Wednesday, November 18, 2009

On Beauty and Fairy Tales

By John Mark Reynolds
Scriptorium Daily

If beauty does exist, then there might be disciplines, learning traditions, which can teach humanity about this aspect of reality. Just as science studies physical truths, it could be that art, poetry, literature, and music describe (in their own terms) aspects of Beauty. Real beauty opens the possibility of taking fairy tales seriously without thinking them “true” in a scientific sense.

What is the reality behind the Cinderella? It turns out that fairy tales are trustworthy guides to reality and what is in popular entertainment has ruined modern vision. The unchanging world in which humans were created resonates with the fairy tales which get at Beauty through the tool of fiction. Fairy tales correspond closely enough to God’s real world that humans created in the image of God can be lead through them to truth. Such myths act as sign-posts to one aspect of his great and complex creation. The stories scientists tell are accurate in different ways and point to different aspects of reality, but both science and fairy tales are incomplete pictures of one great whole.

There is at least as much good description of reality in Lord of the Rings, Hamlet, and Harry Potter as there is in most social studies textbooks. The history text speaks of the Prince of Denmark who lived in space and time. It uses one set of tools to find one aspect of reality: historic truth. The play Hamlet does not speak of this prince, but of an image of that prince created by Shakespeare. This image does not teach the history of Denmark, but about problems a man faces, and does this analysis beautifully. Since men posses both immaterial souls and physical bodies and the cosmos contains spirits and material objects, the whole truth about men and nature must contain a space-time description of what bodies have done and what souls have done. Feelings and beauty are real.
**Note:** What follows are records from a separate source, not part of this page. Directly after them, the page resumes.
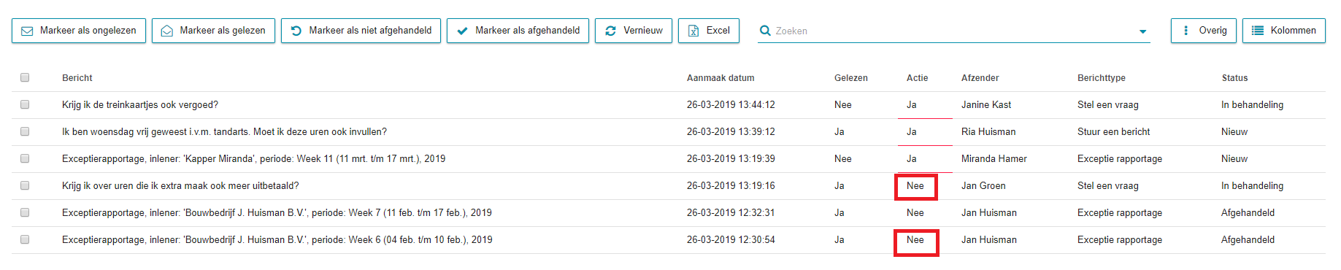Open the message about tandarts on woensdag
The height and width of the screenshot is (270, 1341).
coord(224,132)
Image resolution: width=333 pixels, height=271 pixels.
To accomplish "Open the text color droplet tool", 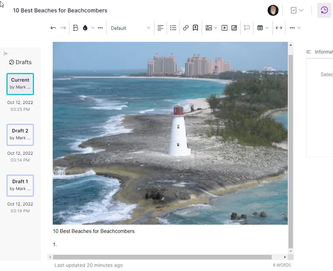I will 85,28.
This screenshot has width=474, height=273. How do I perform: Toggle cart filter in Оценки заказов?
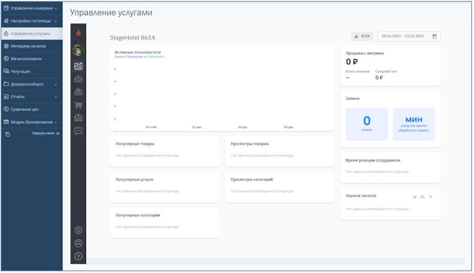[415, 197]
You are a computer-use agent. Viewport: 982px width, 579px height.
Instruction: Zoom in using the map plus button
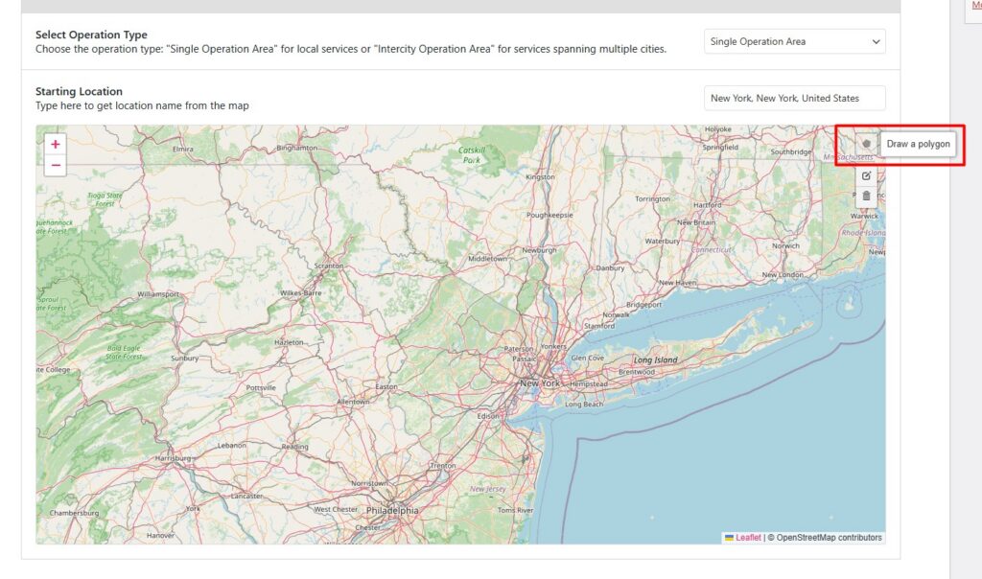(x=56, y=143)
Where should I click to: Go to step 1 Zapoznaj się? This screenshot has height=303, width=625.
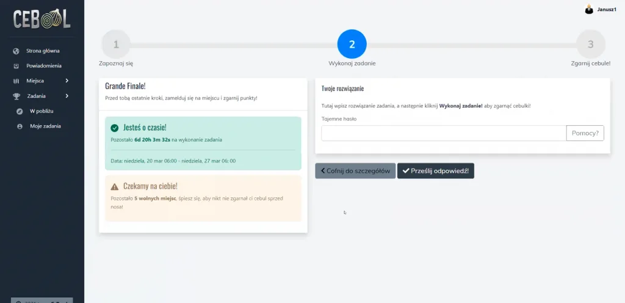coord(116,44)
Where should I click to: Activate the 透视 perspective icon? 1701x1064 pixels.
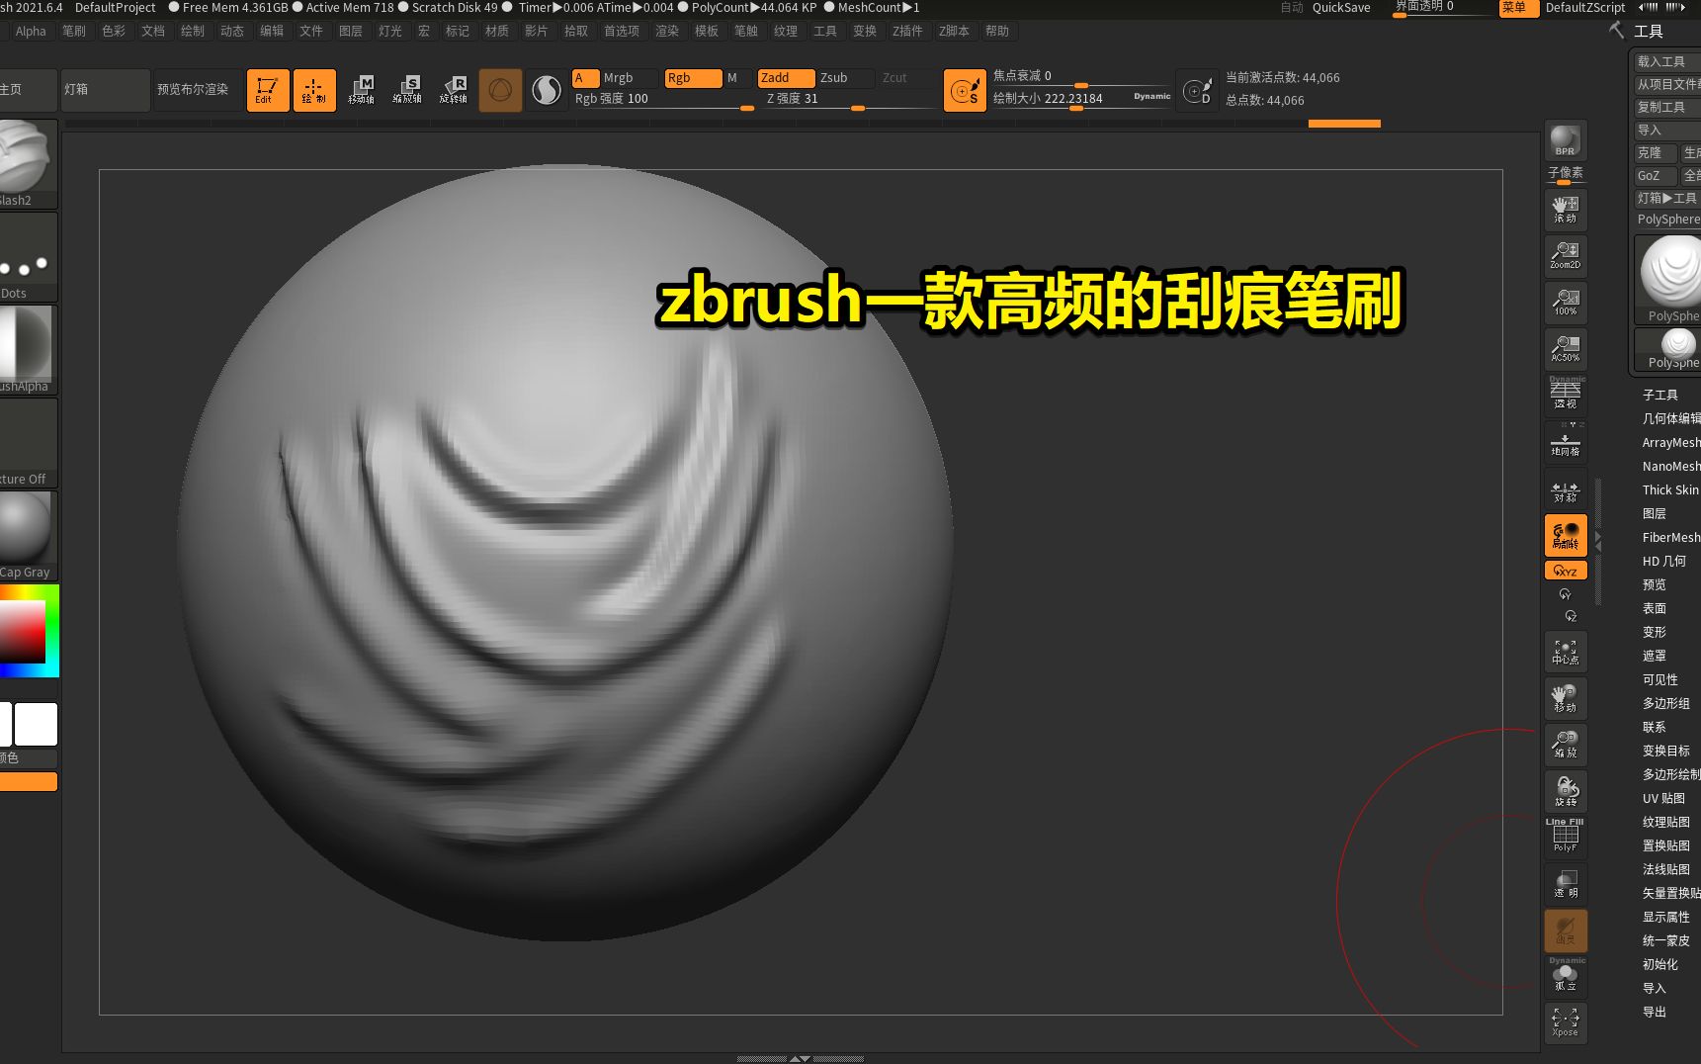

This is the reason the traditional college or university demanded a thorough grounding in both the arts and sciences. Human knowledge is incomplete and fallen. In Utopia, perfect knowledge of a single particle of water could be used to infer the ocean, physics, the pleasure of hearing waves crashing on a beach, and the fears of Odysseus lost on the great wine-dark sea, but Utopia is no place where humans live.

There are not two truths: physical and spiritual. It is simply that there are many ways to come to the one knowable truth for limited human beings. Science works well in coming to one aspect of that reality and poetry is good at another. Simple-minded folk try to reduce everything to what can be shown by one or the other means.